Kathy Helms of the Gallup Independent reported on Groundswell’s screening at the Department of Energy’s State of Environmental Justice Conference today. Read her article below:
‘Navajo Boy’ to be shown at environmental justice conference
April 28, 2011
By Kathy Helms
WINDOW ROCK – The award-winning film, “The Return of Navajo Boy” will be shown Thursday afternoon at the fifth annual State of Environmental Justice in America Conference in Washington.
Directed by Jeff Spitz of Chicago, the internationally acclaimed documentary that reunited a Navajo family and triggered a federal investigation into uranium contamination is a reminder of the legacy of Cold War uranium mining on the Navajo Nation.
The U.S. Environmental Protection Agency began cleanup March 30 of the Skyline Mine on Oljato Mesa in Monument Valley and radioactive waste in Elsie Begay’s back yard. Begay, who lost two children to radiation-related cancers, is featured in the Groundswell film which introduces audiences to Native American culture, environmental racism and one Navajo grandmother’s struggle for justice.
“Groundswell along with Elsie and other Navajo family members have worked tirelessly over the last 11 years for this outcome,” Spitz said. “The U.S. Department of Energy under the present administration is proud of this environmental justice story.”
DOE invited Groundswell to come to Washington to present the film and epilogue. Friday morning, on the second day of the conference, Spitz and Navajo participants will discuss how they use media, live events, advocacy and persistence to leverage change in public policy.
But while they celebrate the victory for Begay’s family, Spitz said, many other Navajo families are dealing with radioactive contamination and grief that simply cannot be contained.
One of the premier authorities on uranium issues in Navajo Indian Country, Perry Charley of Dine College’s Environmental Institute and a panelist on environmental health issues in Indian Country at the 2010 conference, had hoped to attend this year’s event. However, Spitz said, “His doctors will not allow the travel. He has cancer.”
Instead, Charley wrote a statement about the “real state of environmental justice in Navajo lands” for Spitz to share with the audience. “Sorry I can’t be there, but tell the crowd I wish them well. And the federal government has waited too long to fund many remedial projects, education and research studies,” he said.
Among the points Charley highlights is the Navajo Abandoned Mine Land Reclamation Department – which has so diligently monitored and performed remediation of abandoned uranium mines and mill sites on the Navajo Nation – is proposed to have its funding cut completely by the Obama administration, he said. “The program is desperately needed to perform continued surveillance and maintain reclaimed uranium mines and mills, some of which show signs of deterioration and exposing radioactive waste to nearby communities.”

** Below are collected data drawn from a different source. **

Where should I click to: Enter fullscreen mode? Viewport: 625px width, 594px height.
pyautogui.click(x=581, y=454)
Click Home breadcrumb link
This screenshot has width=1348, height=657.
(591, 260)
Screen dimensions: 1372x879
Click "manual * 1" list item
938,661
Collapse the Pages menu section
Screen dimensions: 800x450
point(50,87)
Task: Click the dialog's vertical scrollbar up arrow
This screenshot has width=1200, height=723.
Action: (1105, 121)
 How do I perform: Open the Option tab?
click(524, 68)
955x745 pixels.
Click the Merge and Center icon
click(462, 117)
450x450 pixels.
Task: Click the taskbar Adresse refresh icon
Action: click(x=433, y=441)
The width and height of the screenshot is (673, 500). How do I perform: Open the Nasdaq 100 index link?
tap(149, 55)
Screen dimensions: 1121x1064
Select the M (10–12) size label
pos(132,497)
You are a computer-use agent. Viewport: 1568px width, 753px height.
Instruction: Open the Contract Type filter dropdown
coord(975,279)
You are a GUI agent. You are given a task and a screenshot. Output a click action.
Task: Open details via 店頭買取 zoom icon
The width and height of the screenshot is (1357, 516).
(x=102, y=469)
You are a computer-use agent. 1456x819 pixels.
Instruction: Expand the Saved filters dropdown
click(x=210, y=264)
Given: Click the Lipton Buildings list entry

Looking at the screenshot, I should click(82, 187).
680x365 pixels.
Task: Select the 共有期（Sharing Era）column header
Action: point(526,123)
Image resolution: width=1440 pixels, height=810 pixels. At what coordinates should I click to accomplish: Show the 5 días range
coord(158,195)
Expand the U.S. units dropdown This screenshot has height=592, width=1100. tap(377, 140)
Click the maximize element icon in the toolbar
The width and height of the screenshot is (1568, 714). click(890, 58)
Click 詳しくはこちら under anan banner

Charley also expects a hard battle in Congress over passage of the Radiation Exposure Compensation Act Amendments of 2011, sponsored by U.S. Sen. Tom Udall of New Mexico and a bipartisan group of senators. “Many of our Navajo miners and families face challenges in getting compensation due to the heavy documentation requirement of the process. The federal government still does not understand the implications of traditional and cultural sensitivity,” he said.
And while there is now a five-year plan for cleanup of legacy waste, there is “no funding to perform many of the issues we face” from past Manhattan Engineer District and Atomic Energy Commission activities.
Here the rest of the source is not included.